Sidney T. Weinstein was a United States Army lieutenant general.  He is considered by many to be the father of the modern military intelligence corps.

Weinstein graduated from the New Jersey campus of the Admiral Farragut Academy in 1952. He earned a B.S. degree in engineering from the United States Military Academy in 1956 and later received an M.S. degree in business administration from the University of Rochester.

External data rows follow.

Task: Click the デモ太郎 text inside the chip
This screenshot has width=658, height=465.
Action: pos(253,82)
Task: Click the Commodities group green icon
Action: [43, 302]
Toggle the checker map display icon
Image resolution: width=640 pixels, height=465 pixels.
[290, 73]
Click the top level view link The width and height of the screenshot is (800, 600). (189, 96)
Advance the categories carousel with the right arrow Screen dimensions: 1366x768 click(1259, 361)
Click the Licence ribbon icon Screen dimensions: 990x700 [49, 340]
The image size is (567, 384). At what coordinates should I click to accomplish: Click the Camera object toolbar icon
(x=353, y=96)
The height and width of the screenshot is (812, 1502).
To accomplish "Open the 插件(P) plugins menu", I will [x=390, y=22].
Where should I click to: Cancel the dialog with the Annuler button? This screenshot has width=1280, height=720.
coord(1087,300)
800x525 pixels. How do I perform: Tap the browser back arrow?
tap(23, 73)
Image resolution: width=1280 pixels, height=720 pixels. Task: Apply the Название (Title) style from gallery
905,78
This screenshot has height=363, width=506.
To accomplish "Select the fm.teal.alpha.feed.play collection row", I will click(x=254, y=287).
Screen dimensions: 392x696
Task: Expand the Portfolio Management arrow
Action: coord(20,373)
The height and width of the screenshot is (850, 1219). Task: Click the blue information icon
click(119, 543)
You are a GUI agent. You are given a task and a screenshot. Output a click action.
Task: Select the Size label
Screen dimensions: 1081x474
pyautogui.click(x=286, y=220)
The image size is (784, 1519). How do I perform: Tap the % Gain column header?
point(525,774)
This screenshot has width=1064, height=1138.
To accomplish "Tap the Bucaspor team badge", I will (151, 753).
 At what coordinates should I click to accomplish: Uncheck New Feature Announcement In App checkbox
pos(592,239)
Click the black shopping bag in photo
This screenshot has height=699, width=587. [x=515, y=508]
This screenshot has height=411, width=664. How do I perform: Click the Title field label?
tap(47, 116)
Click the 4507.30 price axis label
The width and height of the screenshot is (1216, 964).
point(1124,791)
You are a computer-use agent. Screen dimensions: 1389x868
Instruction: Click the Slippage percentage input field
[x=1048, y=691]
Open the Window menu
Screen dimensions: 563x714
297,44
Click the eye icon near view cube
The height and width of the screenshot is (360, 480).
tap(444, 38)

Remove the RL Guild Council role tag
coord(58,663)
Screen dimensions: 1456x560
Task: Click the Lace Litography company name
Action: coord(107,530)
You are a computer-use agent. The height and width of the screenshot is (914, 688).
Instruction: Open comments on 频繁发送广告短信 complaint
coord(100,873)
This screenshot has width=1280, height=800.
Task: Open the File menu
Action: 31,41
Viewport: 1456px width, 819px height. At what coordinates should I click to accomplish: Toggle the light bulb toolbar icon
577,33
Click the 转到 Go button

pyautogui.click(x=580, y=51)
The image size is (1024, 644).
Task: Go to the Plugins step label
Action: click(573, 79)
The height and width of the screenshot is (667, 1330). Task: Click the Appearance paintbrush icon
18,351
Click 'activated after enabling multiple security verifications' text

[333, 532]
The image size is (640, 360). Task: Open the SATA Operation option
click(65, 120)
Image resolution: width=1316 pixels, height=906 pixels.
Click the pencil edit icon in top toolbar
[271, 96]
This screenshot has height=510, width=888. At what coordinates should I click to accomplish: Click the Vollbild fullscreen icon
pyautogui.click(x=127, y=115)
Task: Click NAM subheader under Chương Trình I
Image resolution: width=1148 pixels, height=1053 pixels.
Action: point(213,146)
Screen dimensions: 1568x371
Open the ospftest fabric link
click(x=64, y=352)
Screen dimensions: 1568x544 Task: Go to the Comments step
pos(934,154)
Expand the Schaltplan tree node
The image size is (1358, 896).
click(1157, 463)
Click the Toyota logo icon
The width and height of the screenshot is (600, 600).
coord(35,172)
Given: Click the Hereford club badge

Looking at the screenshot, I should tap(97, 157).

As a major general, Weinstein served as commander of the U.S. Army Intelligence Center and School (USAICS) during the period from August 1982 until August 1985. From 16 August 1985 to 30 September 1989, Weinstein, then a lieutenant general, served as the Deputy Chief of Staff for Intelligence, Headquarters, Department of the Army. Although diminutive in height, Weinstein possessed a larger-than-life personality; one of his trademarks was a penchant for creative profanity.  Upon his retirement, Weinstein became a senior executive with Electronic Warfare Associates in Chantilly, Virginia.

Weinstein died on 24 May 2007 in his home in Great Falls, Virginia. He was interred at Arlington National Cemetery on 14 August 2007.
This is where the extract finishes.